Segment Start: Page extract

Winter Hill Community Innovation School playground. Photo by Ryan DiLello. Copyright 2023 Ryan DiLello.

Seek empathy and leadership from public officials, rather than dispassion and analysis

(Somerville Wire) – After a packed week of public meetings, the future of the Winter Hill Community Innovation School remains uncertain. Parents are demanding that the city rebuild the school at its current location and provide a timeline for taking action toward that goal.

“This school has experienced decades of underfunding to its physical building, but despite this, the community is thriving. The school is packed. There’s literally hallways that have been converted into classrooms because so many parents choose to send their children here. School pickup and drop-off is incredibly fun. I love taking my kids to school. So many parents linger, they show up early and stay up late. They walk here, bike here. Every single day our different social groups are spending time with each other because it’s a neighborhood school. Listen to the community,” said Winter Hill parent Will Bosworth, during a School Committee meeting Monday night. Many parents followed to speak in favor of keeping the school in place.

During a community meeting the following night, Mayor Ballantyne acknowledged their demand but did not make any commitments. “I’ve heard our parents speaking at school committee meetings, expressing their wish to have [the Winter Hill remain] in the current location. We’re still collecting information,” she said.

In a June 12 letter to the School Committee, the Winter Hill PTA said it planned to “fill the vacuum” left by the city’s lack of communication and action. But the PTA is still recovering from a pandemic-related dormancy with a relatively new board, Murugan said. The relocation to the Edgerly is “a major setback,” particularly as the PTA was beginning to strengthen ties with immigrant families.

The Winter Hill PTA plans to work with the Somerville Council of PTAs to keep the community informed and active, but both bodies navigate a difficult process in which information is tough to find and a timeline is unclear.

On Tuesday, Parents asked school and city officials logistical questions about how the district plans to operate the Winter Hill and maintain continuity in the neighborhood school’s programming and experience, amidst its relocation to the Edgerly and Capuano buildings.

Then the forum pivoted to a “general question” period in which parents asked about progress on the master plan to rebuild the school. But answers from the city revealed very little commitment.

Holding a four-year master plan over the fire of a school crisis is creating a process parents called “discombobulating,” “technocratic,” and “frustrating.” 

“There’s a problem with communication. They want to be open, but they don’t want to say anything that they’ll be dinged for,” former Winter Hill PTA Co-Secretary Aili Contini-Field said. “And that leads to winding answers and excessive emails that are just an attempt at communication.”

“We don’t want to hear ‘we’re working on it’ anymore. We want to see the data,” Winter Hill parent Shauna Powers said. 

During the meeting Powers asked Director of Infrastructure & Assets Management Rich Raiche to expand on a quote in a Somerville Wire article of last week that implied the City was considering rebuilding the Winter Hill elsewhere. 

“Understand that my job is to be dispassionate, analytical, and always play the devil’s advocate to make sure we put everything on the table and evaluate all the options. Parents have a voice in this, and will be part of the community process, but again the idea is that we want to exhaust all the options… I’m the dispassionate one,” Raiche said. “I look at the data and plans without judgment or prejudice on them,” he said.

An approach that is methodical and thorough in the City’s view, appears tone-deaf and lethargic to many community members. The City has been slow-moving on its school buildings in the past. When the ceiling collapsed at the Brown School, it took six years to develop plans to repair it.

Segment End: Page extract
Segment Start: Supplied entries

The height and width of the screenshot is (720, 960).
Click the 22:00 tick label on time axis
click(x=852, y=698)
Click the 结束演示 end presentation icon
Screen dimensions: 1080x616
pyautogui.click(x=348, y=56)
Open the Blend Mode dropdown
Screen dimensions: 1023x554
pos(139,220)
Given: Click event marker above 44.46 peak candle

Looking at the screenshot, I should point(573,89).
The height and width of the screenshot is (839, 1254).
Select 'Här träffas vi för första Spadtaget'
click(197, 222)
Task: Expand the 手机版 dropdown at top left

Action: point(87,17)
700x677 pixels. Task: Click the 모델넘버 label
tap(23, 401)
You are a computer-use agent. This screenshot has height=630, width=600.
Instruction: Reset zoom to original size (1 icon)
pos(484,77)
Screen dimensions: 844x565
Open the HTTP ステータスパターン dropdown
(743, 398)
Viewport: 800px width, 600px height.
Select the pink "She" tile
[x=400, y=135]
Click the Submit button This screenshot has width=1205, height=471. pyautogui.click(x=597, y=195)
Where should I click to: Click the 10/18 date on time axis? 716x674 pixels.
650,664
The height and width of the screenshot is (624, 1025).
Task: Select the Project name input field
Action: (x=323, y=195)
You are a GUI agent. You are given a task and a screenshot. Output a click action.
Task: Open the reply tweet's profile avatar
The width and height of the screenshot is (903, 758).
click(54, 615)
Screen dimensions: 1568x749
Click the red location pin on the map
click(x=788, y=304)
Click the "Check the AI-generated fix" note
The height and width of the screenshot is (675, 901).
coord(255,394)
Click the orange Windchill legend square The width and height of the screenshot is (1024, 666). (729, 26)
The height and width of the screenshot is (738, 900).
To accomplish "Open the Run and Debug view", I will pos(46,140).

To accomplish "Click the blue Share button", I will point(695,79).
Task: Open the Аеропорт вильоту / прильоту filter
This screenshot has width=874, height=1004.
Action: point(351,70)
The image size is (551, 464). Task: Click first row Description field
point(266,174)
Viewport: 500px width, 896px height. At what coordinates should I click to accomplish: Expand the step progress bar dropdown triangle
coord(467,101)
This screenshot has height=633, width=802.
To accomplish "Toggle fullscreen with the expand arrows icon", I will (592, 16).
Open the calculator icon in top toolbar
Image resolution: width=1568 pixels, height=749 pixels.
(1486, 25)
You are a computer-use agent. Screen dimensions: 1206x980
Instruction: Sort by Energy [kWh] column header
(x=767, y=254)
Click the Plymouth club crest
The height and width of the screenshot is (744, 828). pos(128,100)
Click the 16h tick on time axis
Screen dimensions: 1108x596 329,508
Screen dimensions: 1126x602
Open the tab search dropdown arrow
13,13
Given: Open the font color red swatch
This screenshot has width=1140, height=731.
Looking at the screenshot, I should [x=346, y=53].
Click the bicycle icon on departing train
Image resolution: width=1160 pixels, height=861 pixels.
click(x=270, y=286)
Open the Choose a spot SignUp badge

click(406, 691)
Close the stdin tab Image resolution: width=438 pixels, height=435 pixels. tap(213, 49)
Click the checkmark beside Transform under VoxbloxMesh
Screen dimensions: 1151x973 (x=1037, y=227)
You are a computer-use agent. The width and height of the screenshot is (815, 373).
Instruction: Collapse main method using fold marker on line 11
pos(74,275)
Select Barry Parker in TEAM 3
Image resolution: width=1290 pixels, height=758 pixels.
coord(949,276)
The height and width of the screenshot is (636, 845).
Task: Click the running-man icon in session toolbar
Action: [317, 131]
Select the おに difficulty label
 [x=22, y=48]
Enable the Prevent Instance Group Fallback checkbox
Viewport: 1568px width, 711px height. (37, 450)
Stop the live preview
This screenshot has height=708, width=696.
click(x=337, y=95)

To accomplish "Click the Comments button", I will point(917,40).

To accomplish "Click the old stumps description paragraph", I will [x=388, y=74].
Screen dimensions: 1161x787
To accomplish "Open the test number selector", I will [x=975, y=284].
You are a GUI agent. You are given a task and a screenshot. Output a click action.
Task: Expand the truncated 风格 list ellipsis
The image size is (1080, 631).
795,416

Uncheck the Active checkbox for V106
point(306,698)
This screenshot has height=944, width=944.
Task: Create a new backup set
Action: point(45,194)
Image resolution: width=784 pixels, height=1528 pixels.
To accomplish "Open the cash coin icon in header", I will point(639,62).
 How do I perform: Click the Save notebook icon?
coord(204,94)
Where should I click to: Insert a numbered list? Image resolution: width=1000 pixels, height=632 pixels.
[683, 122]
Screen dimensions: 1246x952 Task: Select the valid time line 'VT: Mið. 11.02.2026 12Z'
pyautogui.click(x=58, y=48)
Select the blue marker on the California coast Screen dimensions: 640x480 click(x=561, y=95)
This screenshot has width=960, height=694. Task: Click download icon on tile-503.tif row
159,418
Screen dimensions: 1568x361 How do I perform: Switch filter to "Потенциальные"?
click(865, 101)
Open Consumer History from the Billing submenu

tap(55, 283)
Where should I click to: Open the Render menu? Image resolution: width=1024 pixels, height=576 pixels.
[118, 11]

Segment End: Supplied entries

» **Check your understanding**
**a.** In the article on the Winter Hill school, translate the sentence "The City has been slow-moving on its school buildings in the past." into Spanish.
**b.** From the article on the Winter Hill school, print the passage from "In a June 12" to "and Capuano buildings." without any change.

» **Completed exercise**
**a.** En el pasado, la Ciudad ha actuado con lentitud en lo referente a sus edificios escolares.

**b.**
In a June 12 letter to the School Committee, the Winter Hill PTA said it planned to “fill the vacuum” left by the city’s lack of communication and action. But the PTA is still recovering from a pandemic-related dormancy with a relatively new board, Murugan said. The relocation to the Edgerly is “a major setback,” particularly as the PTA was beginning to strengthen ties with immigrant families.

The Winter Hill PTA plans to work with the Somerville Council of PTAs to keep the community informed and active, but both bodies navigate a difficult process in which information is tough to find and a timeline is unclear.

On Tuesday, Parents asked school and city officials logistical questions about how the district plans to operate the Winter Hill and maintain continuity in the neighborhood school’s programming and experience, amidst its relocation to the Edgerly and Capuano buildings.